Female Archetypes: Vulnerability and Resistance
Location: Entry Foyer
Female characters play a central role in Hart's works. They range from the role of victim to one of self-empowerment: Alice, Ophelia, the Queen Elizabeth Bot and E embody different manifestations of female existence in patriarchal and technological systems.
While Ophelia is the symbolic figure of female powerlessness and psychological self destruction, floating lifelessly in plastic waste, with E: The Woman of the Future is a changeable cyborg icon optimized to the point of facelessness. Both are the victims of patriarchal power structures.
Whether it is the cyclically blossoming and withering body in The Seasons or the shiny chrome, digitally mutilated Mortification sculptures, Claudia Hart condenses beauty and transience into melancholy images that provocatively juxtapose slick consumer aesthetics with flawed bodies. In so doing, she shows technology as both limiting and liberating female identity.
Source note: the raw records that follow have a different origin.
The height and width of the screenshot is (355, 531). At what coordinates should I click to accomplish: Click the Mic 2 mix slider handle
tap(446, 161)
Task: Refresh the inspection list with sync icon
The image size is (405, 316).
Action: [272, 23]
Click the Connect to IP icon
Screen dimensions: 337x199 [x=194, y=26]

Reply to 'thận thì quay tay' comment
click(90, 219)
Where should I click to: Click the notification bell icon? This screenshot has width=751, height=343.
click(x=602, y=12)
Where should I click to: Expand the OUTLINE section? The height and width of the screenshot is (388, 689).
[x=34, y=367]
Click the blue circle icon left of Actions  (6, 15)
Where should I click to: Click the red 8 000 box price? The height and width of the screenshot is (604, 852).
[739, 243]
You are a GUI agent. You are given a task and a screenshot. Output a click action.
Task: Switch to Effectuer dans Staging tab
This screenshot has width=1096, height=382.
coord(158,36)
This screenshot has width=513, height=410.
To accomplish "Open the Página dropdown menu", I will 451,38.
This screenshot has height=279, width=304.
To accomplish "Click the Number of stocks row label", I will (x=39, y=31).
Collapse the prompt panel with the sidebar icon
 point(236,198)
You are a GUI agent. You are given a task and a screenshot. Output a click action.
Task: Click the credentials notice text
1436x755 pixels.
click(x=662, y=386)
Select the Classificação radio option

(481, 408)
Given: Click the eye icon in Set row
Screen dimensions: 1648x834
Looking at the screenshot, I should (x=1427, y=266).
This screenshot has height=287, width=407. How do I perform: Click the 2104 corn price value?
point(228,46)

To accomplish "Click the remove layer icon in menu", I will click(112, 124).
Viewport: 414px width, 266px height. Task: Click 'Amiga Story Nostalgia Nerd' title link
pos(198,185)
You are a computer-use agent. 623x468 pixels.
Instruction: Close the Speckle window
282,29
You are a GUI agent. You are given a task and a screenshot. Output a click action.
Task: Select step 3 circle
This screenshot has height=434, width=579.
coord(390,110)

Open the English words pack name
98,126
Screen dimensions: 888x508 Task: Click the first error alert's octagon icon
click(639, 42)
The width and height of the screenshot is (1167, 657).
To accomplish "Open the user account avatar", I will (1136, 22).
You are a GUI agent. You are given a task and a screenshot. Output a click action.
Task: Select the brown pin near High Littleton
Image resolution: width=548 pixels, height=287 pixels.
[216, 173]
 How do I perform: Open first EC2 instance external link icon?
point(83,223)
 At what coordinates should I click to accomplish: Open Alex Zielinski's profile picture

My small figurines ‐ The Mortications 01 and 02 ‐ were originally 2007 Rapid prototype 3D printed sculptures made from ABS plastic, using a figure that I modeled using Maya 3D animation software. I later adapted it in 2018 by using the fantasy "Kryptonite" process developed in collaboration with designer Benjamin Stagle, in which a plastic model was dipped in nickel chrome, then lacquered, stained, and placed on a cast rubber pedestal produced specifically for the piece. Our title and intentions were ironic, as they were neither archival nor endowed with any metaphysical magic like the original Kryptonite was in the Superman 1938 comics series.